Warum die meisten Personal bevorzugen
Die Gründe für die klare Präferenz sind vielfältig. Unter denjenigen, die lieber an einer bedienten Kasse bezahlen, nannten die Befragten folgende Motive (Mehrfachnennungen waren möglich):
- 42 Prozent — bevorzugen grundsätzlich den Kontakt zu Menschen statt zu einer Maschine
- 40 Prozent — folgen schlicht der Gewohnheit
- 39 Prozent — zahlen lieber mit Bargeld, was an den meisten SB-Kassen nicht möglich ist
- 28 Prozent — empfinden das Selbstscannen als zeitaufwendiger
- 21 Prozent — haben Angst vor Bedienfehlern
- 16 Prozent — fühlen sich von der Technik überfordert
Die Vorteile der SB-Kasse aus Sicht der Nutzer
Das knappe Drittel, das SB-Kassen bevorzugt, begründet seine Wahl anders. Hier stehen vor allem Tempo und Kontrolle im Vordergrund:
- 56 Prozent — schätzen, ihr eigenes Tempo bestimmen zu können, ohne Zeitdruck
- 51 Prozent — nennen kürzere Warteschlangen als Hauptargument
- 38 Prozent — empfinden das Selbstscannen schlicht als angenehmer
- 33 Prozent — legen Wert darauf, selbst zu kontrollieren, ob Preis und Anzahl der Artikel korrekt erfasst werden
Generationenunterschied: Jüngere sind offener
Besonders deutlich zeigt sich der Unterschied zwischen den Altersgruppen. Menschen zwischen 16 und 44 Jahren stehen Selbstbedienungskassen grundsätzlich aufgeschlossener gegenüber. Bei der Generation 55 bis 64 Jahre dreht sich das Bild deutlich: Hier bevorzugen 87 Prozent die klassische Kasse, lediglich 13 Prozent entscheiden sich für die Selbstbedienung.

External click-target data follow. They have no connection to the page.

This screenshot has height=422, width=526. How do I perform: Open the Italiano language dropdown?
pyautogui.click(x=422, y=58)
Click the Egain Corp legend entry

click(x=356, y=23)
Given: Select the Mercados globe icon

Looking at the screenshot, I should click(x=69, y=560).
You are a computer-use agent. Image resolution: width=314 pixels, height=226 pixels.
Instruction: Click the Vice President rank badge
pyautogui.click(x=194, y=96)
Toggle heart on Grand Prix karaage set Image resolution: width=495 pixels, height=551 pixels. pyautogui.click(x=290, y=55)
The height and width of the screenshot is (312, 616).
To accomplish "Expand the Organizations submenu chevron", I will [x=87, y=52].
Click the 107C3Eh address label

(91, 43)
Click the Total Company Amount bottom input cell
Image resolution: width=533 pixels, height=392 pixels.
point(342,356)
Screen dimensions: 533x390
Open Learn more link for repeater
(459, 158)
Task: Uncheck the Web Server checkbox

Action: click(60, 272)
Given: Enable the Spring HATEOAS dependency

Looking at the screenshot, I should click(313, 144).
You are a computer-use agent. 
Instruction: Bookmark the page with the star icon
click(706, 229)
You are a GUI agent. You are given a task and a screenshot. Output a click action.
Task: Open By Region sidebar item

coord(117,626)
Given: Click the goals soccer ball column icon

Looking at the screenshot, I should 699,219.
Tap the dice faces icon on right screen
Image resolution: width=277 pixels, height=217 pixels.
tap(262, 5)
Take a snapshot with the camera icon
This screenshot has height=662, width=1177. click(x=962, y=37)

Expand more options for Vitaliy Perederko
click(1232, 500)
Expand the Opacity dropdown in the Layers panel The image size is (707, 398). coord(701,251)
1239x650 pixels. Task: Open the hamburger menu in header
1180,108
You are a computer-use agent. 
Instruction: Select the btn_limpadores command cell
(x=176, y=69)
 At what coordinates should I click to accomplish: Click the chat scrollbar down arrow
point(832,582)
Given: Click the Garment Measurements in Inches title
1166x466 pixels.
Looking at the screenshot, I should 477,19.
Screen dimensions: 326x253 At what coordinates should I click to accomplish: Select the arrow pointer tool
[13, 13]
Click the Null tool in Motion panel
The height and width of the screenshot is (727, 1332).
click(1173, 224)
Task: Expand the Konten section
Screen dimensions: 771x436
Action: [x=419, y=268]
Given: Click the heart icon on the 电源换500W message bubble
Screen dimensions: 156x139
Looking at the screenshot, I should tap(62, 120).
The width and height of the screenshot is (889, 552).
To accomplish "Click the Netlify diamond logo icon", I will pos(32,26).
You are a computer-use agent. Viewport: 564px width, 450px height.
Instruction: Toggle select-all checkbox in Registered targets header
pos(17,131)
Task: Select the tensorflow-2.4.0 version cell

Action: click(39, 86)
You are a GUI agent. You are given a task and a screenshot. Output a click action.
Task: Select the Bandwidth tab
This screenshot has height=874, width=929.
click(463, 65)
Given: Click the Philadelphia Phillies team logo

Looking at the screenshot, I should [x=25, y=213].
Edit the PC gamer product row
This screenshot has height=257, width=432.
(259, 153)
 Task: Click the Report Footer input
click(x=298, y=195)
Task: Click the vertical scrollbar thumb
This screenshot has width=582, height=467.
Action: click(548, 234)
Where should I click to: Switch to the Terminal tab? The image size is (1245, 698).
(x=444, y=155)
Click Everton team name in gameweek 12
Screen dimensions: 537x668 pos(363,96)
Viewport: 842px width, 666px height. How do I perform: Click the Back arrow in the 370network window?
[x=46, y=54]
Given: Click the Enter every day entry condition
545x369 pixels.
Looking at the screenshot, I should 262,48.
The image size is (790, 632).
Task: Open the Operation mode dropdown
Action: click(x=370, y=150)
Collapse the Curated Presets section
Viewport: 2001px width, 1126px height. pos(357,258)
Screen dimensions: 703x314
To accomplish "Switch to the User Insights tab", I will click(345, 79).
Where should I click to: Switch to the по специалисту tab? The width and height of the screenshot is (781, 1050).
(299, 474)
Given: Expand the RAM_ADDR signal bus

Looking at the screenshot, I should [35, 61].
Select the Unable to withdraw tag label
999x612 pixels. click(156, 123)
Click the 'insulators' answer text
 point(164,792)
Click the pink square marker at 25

Kantar-Marktforscherin Stefanie Exel ordnet das Ergebnis ein: Viele Menschen seien mit SB-Kassen schlicht noch nicht vertraut genug — und das gelte selbst für jüngere Generationen. Eine breitere Akzeptanz werde sich nach ihrer Einschätzung nicht von selbst einstellen. Hilfspersonal direkt an den Terminals könne dabei helfen, Berührungsängste abzubauen, bis der Umgang mit der Technik selbstverständlicher wird.
Bis zu zwei Millionen Nutzer täglich
Trotz der Skepsis vieler Kundinnen und Kunden bauen Einzelhändler in Deutschland das Angebot an Selbstbedienungskassen kontinuierlich aus. Nach einer Schätzung des Handelsforschungsinstituts EHI verfügen aktuell rund 12.500 Geschäfte über insgesamt etwa 50.000 SB-Kassen. Besonders Lebensmittelhändler und Drogerien haben ihre Systeme in den vergangenen Jahren stark ausgebaut — nicht zuletzt wegen der angespannten Personalsituation im Einzelhandel.
EHI-Experte Frank Horst beziffert die tägliche Nutzung auf 1,5 bis 2 Millionen Menschen in Deutschland. Besonders gefragt seien SB-Kassen bei kleineren Einkäufen. Bei umfangreicheren Einkäufen mit 30, 40 oder noch mehr Artikeln gelten sie hingegen als deutlich weniger praktisch.
Auch ältere Menschen entdecken die SB-Kasse
Wie Horst weiter erklärt, ist es alles andere als einfach, sämtliche Kundengruppen für die Selbstbedienung zu begeistern — Vorbehalte seien insbesondere bei älteren Menschen weit verbreitet. Dennoch nutzen auch Menschen ab 70 Jahren die Systeme zunehmend. Viele von ihnen sähen darin sogar handfeste Vorteile: Sie könnten ihr Tempo selbst bestimmen, und der gefühlte Druck sei insgesamt geringer als an einer bedienten Kasse mit wartender Schlange im Rücken.
Fazit: Zwei Lager mit unterschiedlichen Prioritäten
Die Umfrage zeigt deutlich: Beim Thema Kasse geht es längst nicht nur um Technikaffinität. Während die eine Seite menschlichen Kontakt, Gewohnheit und die Möglichkeit zur Barzahlung schätzt, punktet die SB-Kasse vor allem mit Tempo und Kontrolle für alle, die es eilig haben oder selbst den Überblick behalten wollen. Beide Systeme dürften daher auch künftig parallel bestehen bleiben — als Antwort auf zwei klar unterschiedliche Kundenbedürfnisse.